Les réseaux sociaux constituent aujourd’hui un nouvel espace de contestation lié à un pouvoir horizontal qui remplace ou qui se greffe sur la verticalité gouvernants/gouvernés sur laquelle est basé le droit étatique.
La révolution numérique permet aux mouvements de contestation de se diversifier, de s’organiser, de s’universaliser mais aussi de se communautariser, de se radicaliser.
Partout où l’internet est libre, la verticalité politico-juridique s’affaiblit, partout où le numérique est accessible, la contestation est plus visible.
• Les pouvoirs étatiques sont aussi mis à mal dans le domaine de la monnaie
Qu’est-ce qui est plus régalien pour le pouvoir que de battre sa monnaie?
L’évolution récente de la monnaie virtuelle dite alternative, le bitcoin, est un exemple d’une marche vers la fin des pouvoirs régaliens de l’Etat.

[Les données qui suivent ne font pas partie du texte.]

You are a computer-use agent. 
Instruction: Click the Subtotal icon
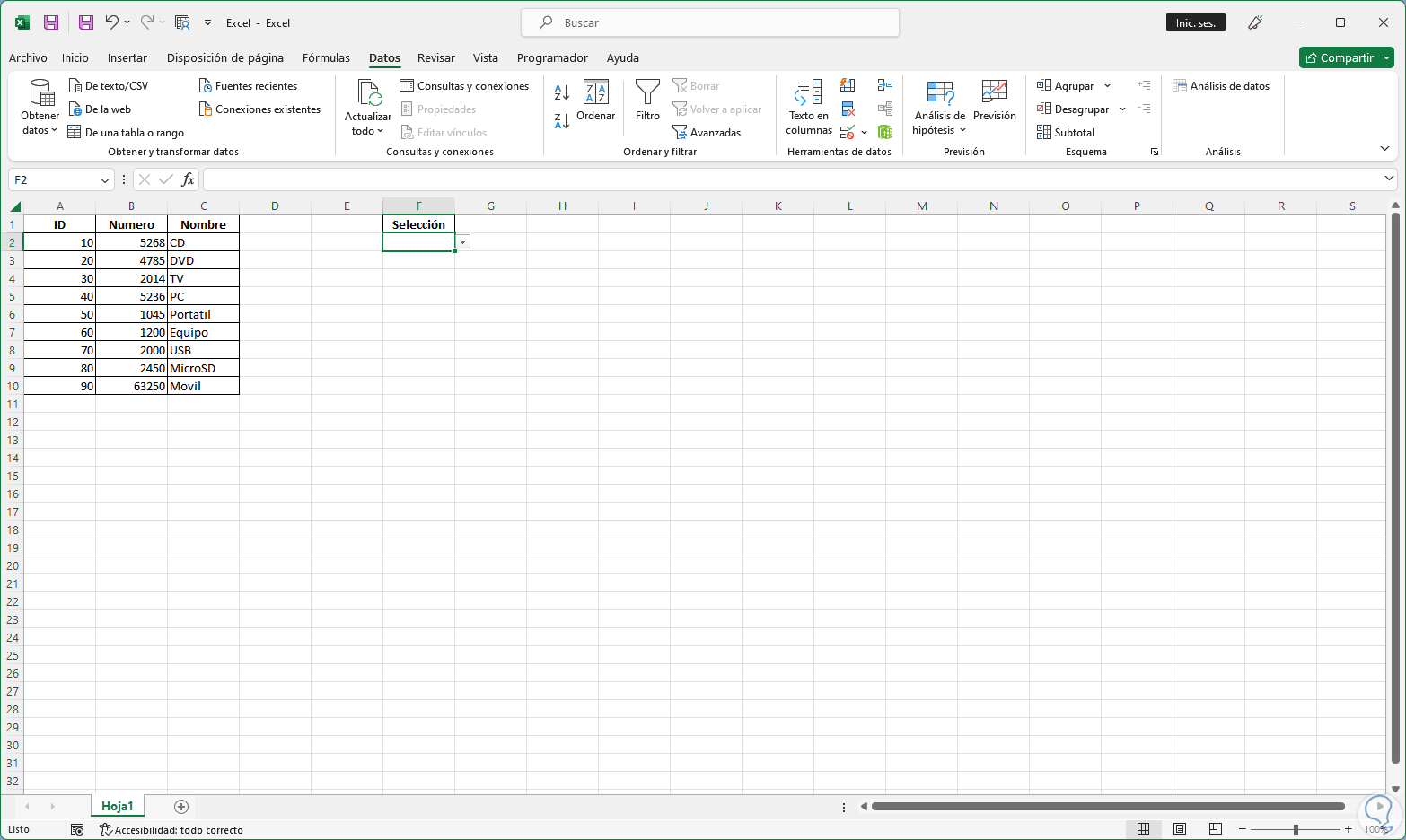(1066, 132)
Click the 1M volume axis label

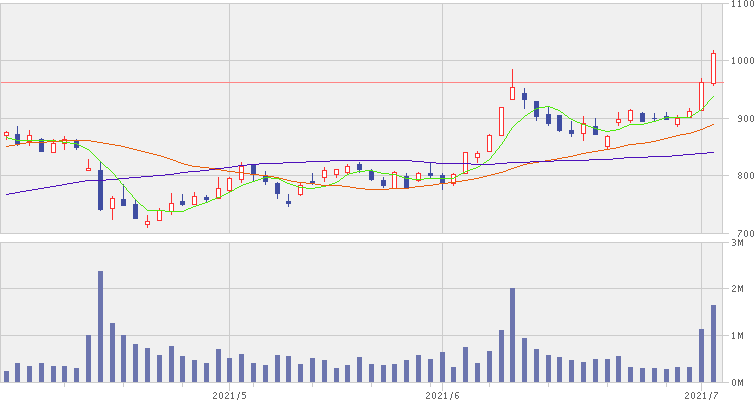[x=742, y=336]
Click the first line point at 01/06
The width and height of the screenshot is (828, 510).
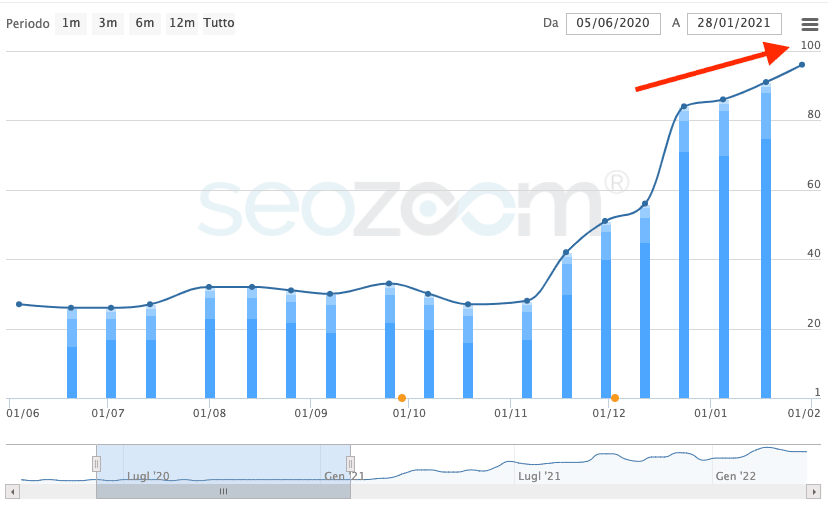pyautogui.click(x=19, y=304)
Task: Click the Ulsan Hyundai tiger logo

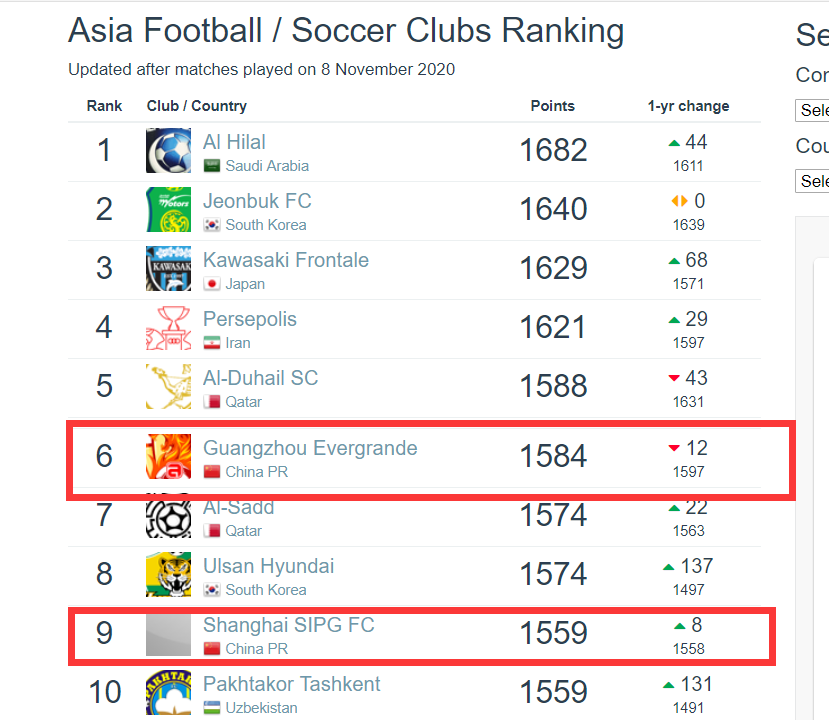Action: click(x=168, y=574)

Cet aspect du numérique effraie les Etats car la création de cette monnaie reste le fait de personnes ou de groupes et peut être utilisé dans un contexte de terrorisme et de criminalité internationale sans contrôle.
En même temps, l’absence d’une réglementation appropriée est de nature à freiner toute initiative dans ce domaine. Nous avons tous vu que la jeunesse tunisienne se trouve castrée par les lois anachroniques des changes et du transfert électronique de fonds.

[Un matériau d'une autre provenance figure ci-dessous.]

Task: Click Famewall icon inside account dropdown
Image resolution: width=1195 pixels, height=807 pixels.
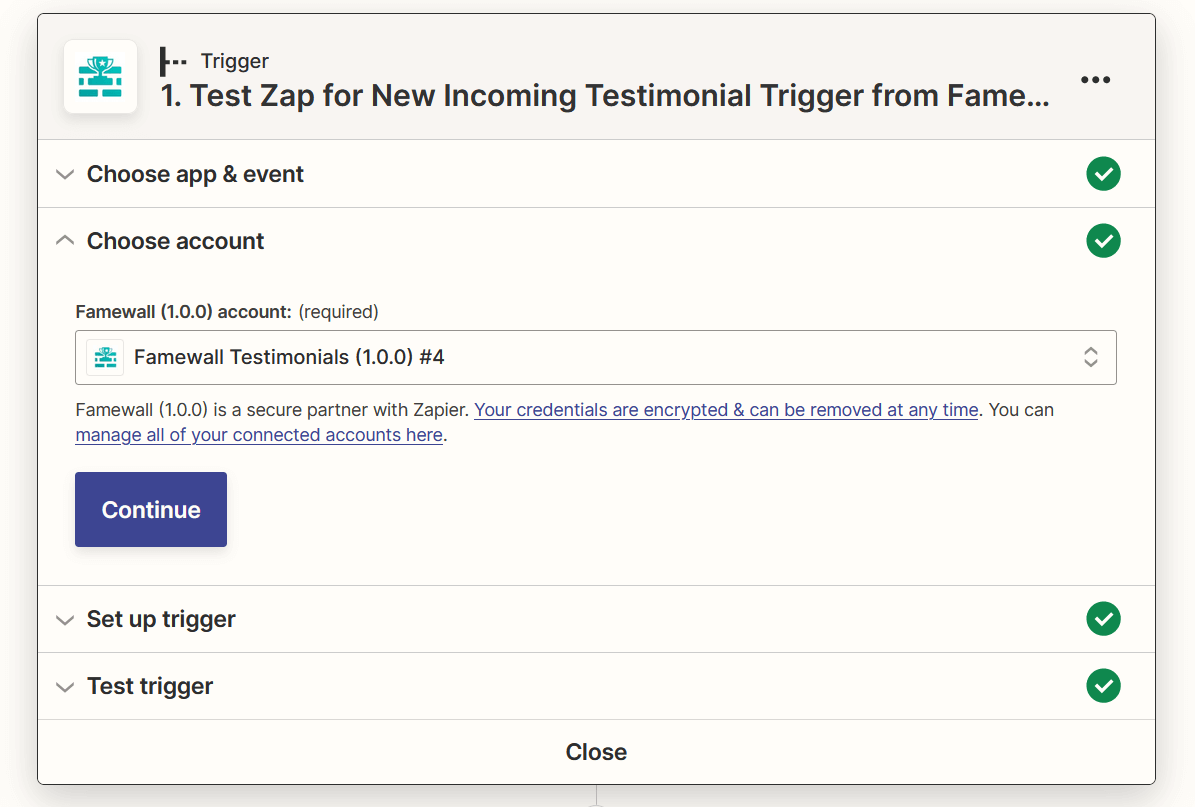Action: (x=105, y=357)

L’ensemble de ces transformations appellent déjà à repenser plusieurs disciplines de droit. Le laxisme des Etats en la matière signerait petit à petit la fin de leurs pouvoirs et de leur souveraineté.
Cette transmutation des pouvoirs étatiques est universelle même si elle est plus perceptible dans certains Etats plus que dans d’autres. Elle appelle à notre sens une sorte de droit cosmopolitique, un droit qui conviendrait à tous les individus de toutes les nations.
Cependant, ces propos sont probablement trop idéalistes pour un monde marqué par les inégalités d’accès aux technologies et par une fracture numérique avérée.
B. La révolution numérique et l’accentuation de la fracture technologique: pour une éthique de l’égalité
L’emprise des géants du numérique sur le marché mondial renforce les inégalités entre Etats.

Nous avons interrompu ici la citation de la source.